- _The problem_
The lines from the one containing "Given: Click the" through the last one in the data: please copy those exactly, and only those, without the pictures.

-------- Extracted information

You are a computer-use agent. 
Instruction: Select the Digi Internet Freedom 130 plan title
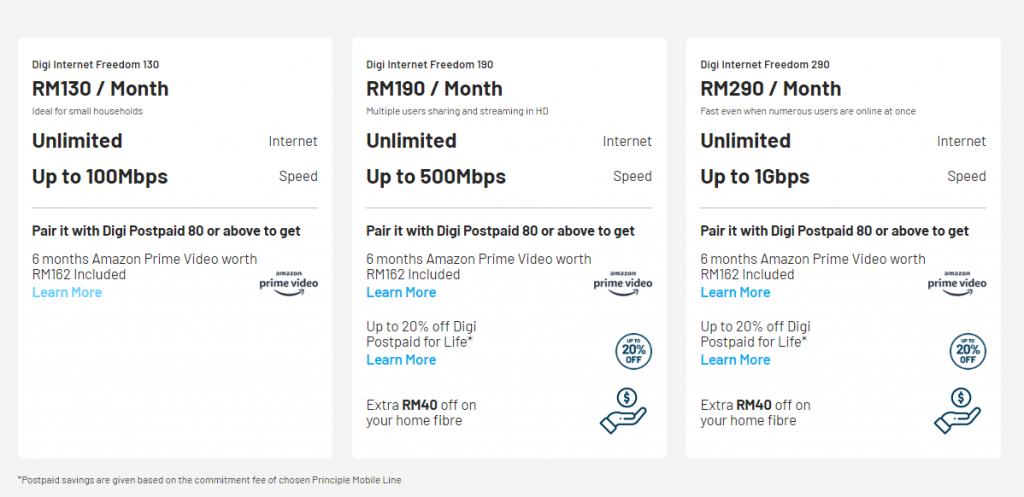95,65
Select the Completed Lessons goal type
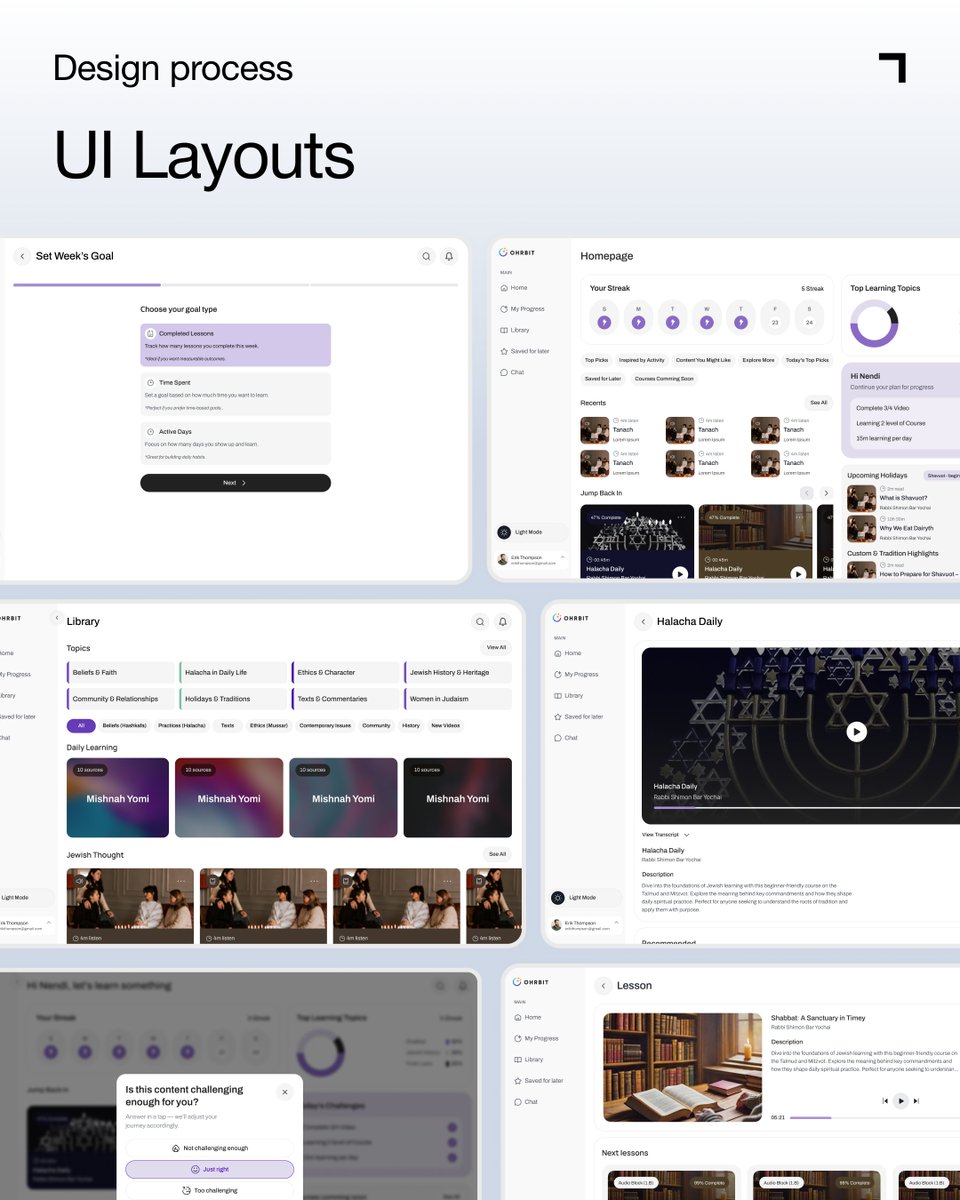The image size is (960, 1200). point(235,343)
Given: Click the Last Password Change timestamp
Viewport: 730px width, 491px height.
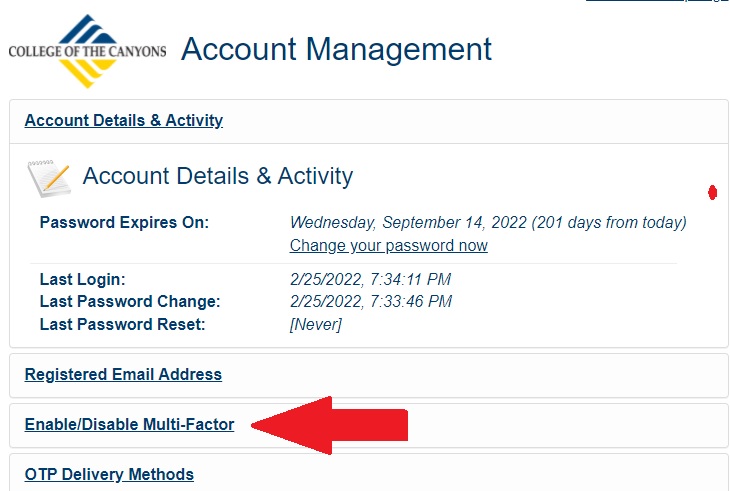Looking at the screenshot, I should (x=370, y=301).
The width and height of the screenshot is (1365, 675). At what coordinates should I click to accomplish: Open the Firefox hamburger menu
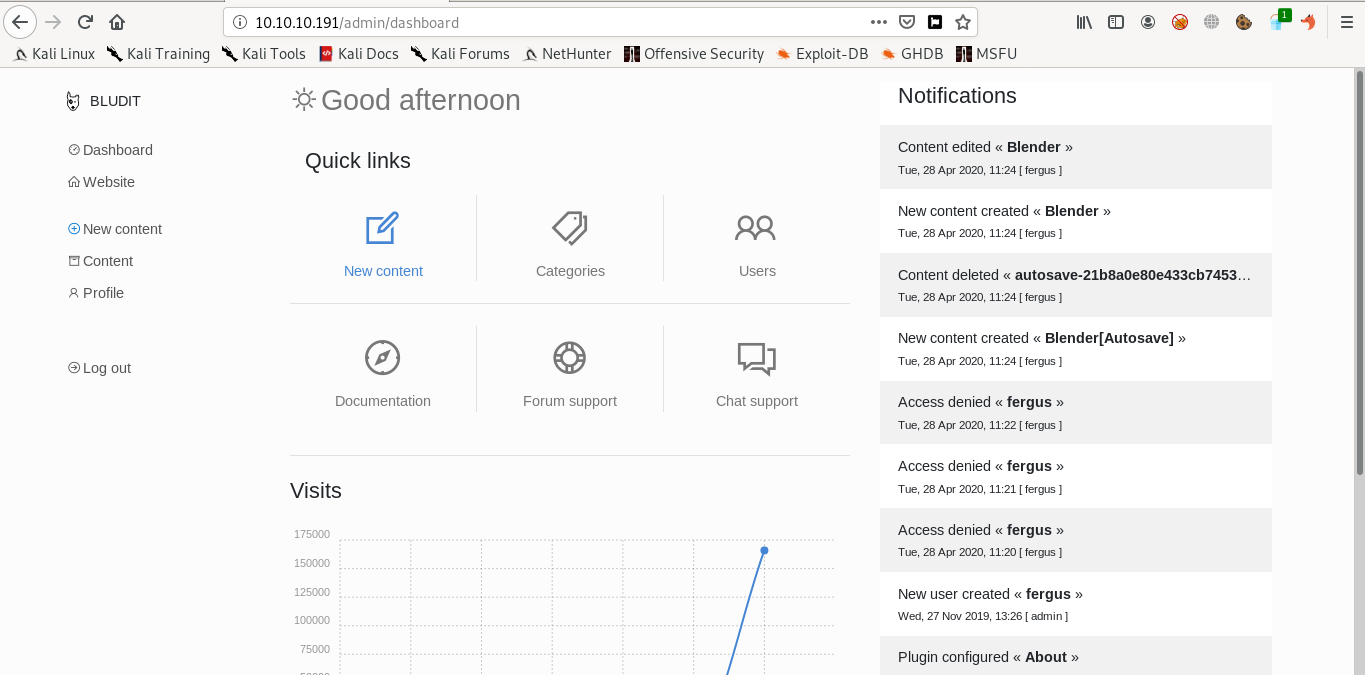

----------------

- _Response area_
Given: Click the Last Password Change timestamp
Viewport: 730px width, 491px height.
Looking at the screenshot, I should (x=370, y=301).
The width and height of the screenshot is (1365, 675). At what coordinates should I click to accomplish: Open the Firefox hamburger menu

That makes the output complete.